Свернув на улицу, где было не так многолюдно, я на ходу расстегнул кобуру. Идущего следом врага я чувствовал спиной, слегка вспотевшей то ли от моего напряжения, то ли от его ненавидящего взгляда. Так, а теперь чуть прибавить шагу, и вон в тот проулок.
— Стоять! — я успел оторваться на расстояние, давшее мне время выхватить револьвер и обернуться раньше, чем он успел меня нагнать. Приказ мой, подкрепленный наставленным револьвером, Бессонов выполнил.
— Брось трость! — скомандовал я. Он медлил, и пришлось повторить: — Брось, я сказал!
Он и бросил — мне в лицо набалдашником вперед. Храбро, да. Но глупо — опершись на свою трость, я повернулся, уклоняясь от летящего «подарка», и выстрелил ему в ногу.

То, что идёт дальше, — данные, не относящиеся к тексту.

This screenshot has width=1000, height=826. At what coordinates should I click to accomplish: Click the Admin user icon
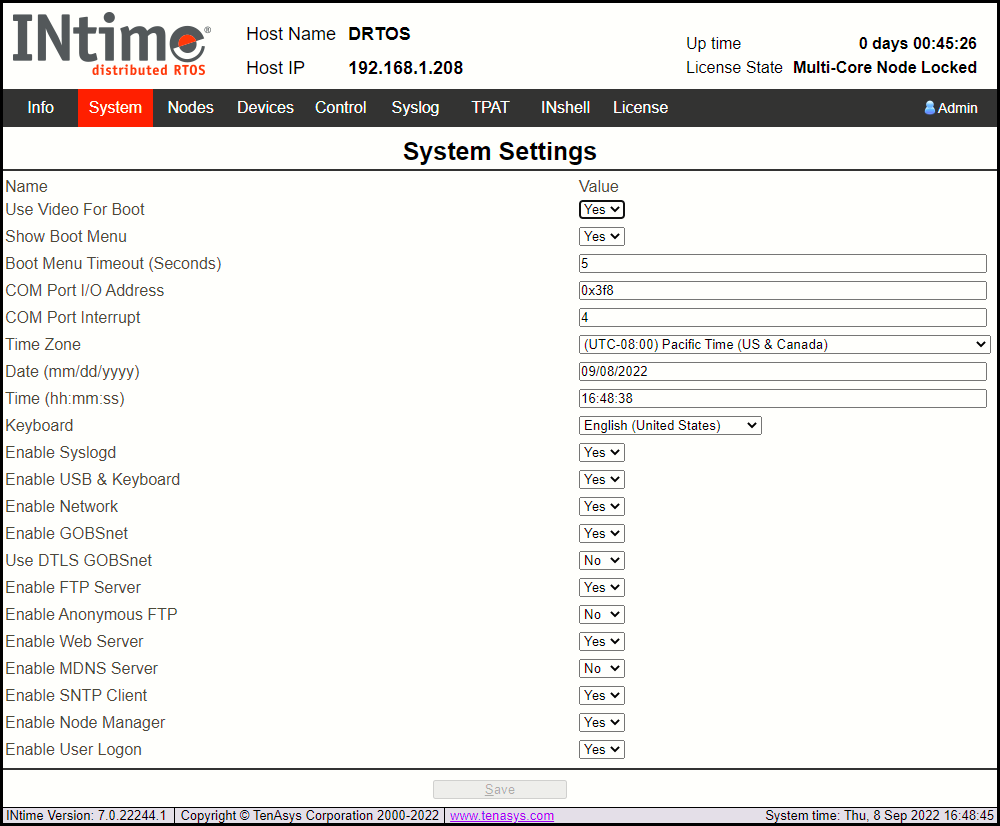point(930,108)
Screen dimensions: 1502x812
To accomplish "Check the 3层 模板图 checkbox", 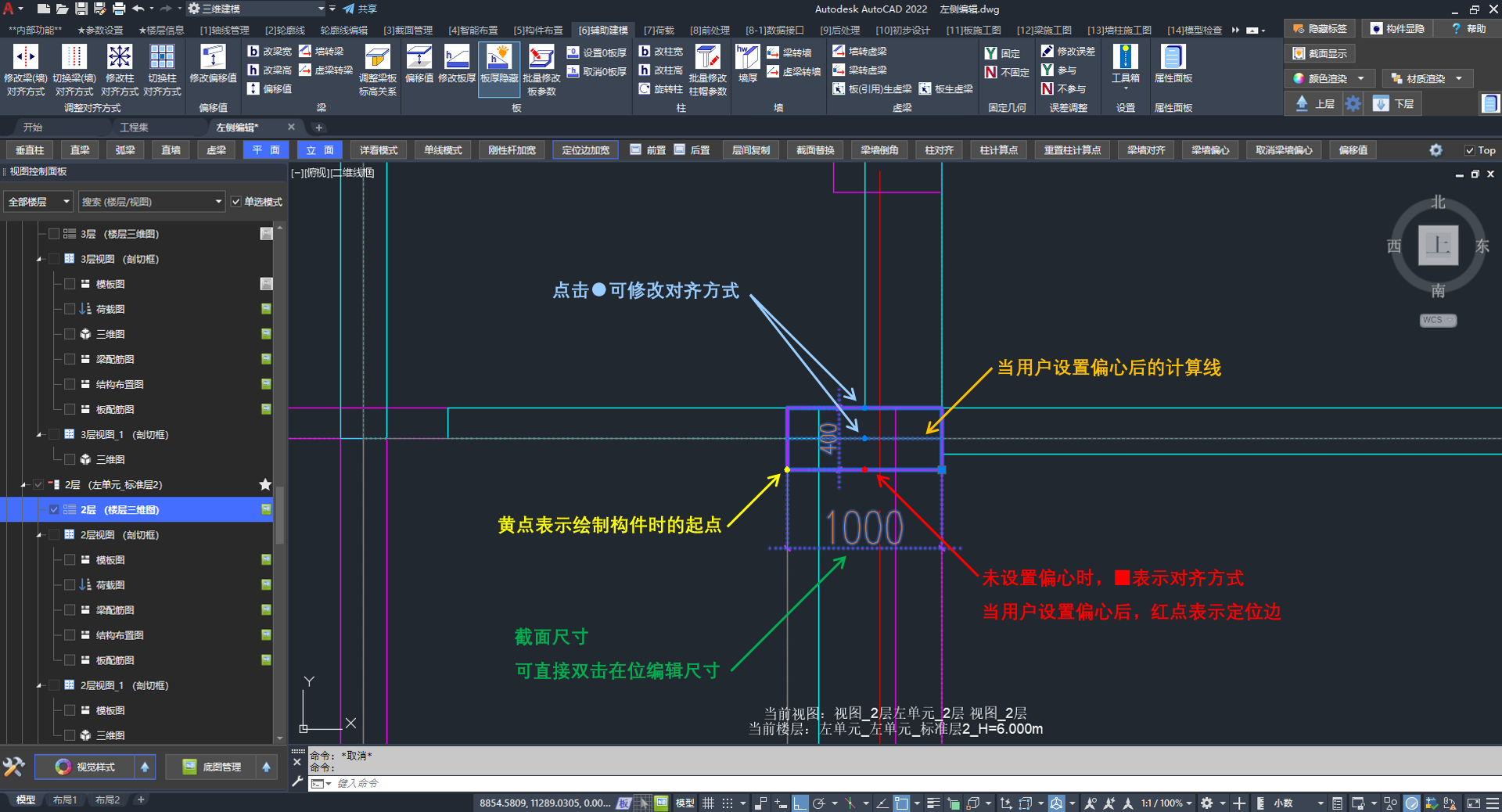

Промахнуться с такого близкого расстояния не смог даже я — пуля попала Бессонову в левую ногу чуть выше ступни, и он огласил окрестности диким воплем. Вот и отлично, а то я уж думал, как губных звать буду…
[1] Сэмюэл Браун, офицер британской армии, потерявший в Индии левую руку, изобрел т. н. «пояс Сэма Брауна», поскольку из-за однорукости ему приходилось носить на левом боку и саблю, и револьвер. Чтобы они не оттягивали поясной ремень, Браун придумал поддерживающий ремень, проходивший от левого бока к правому через правое плечо.
[2] Апостольник — глухой платок-капюшон с вырезом для лица, головной убор православных монахинь.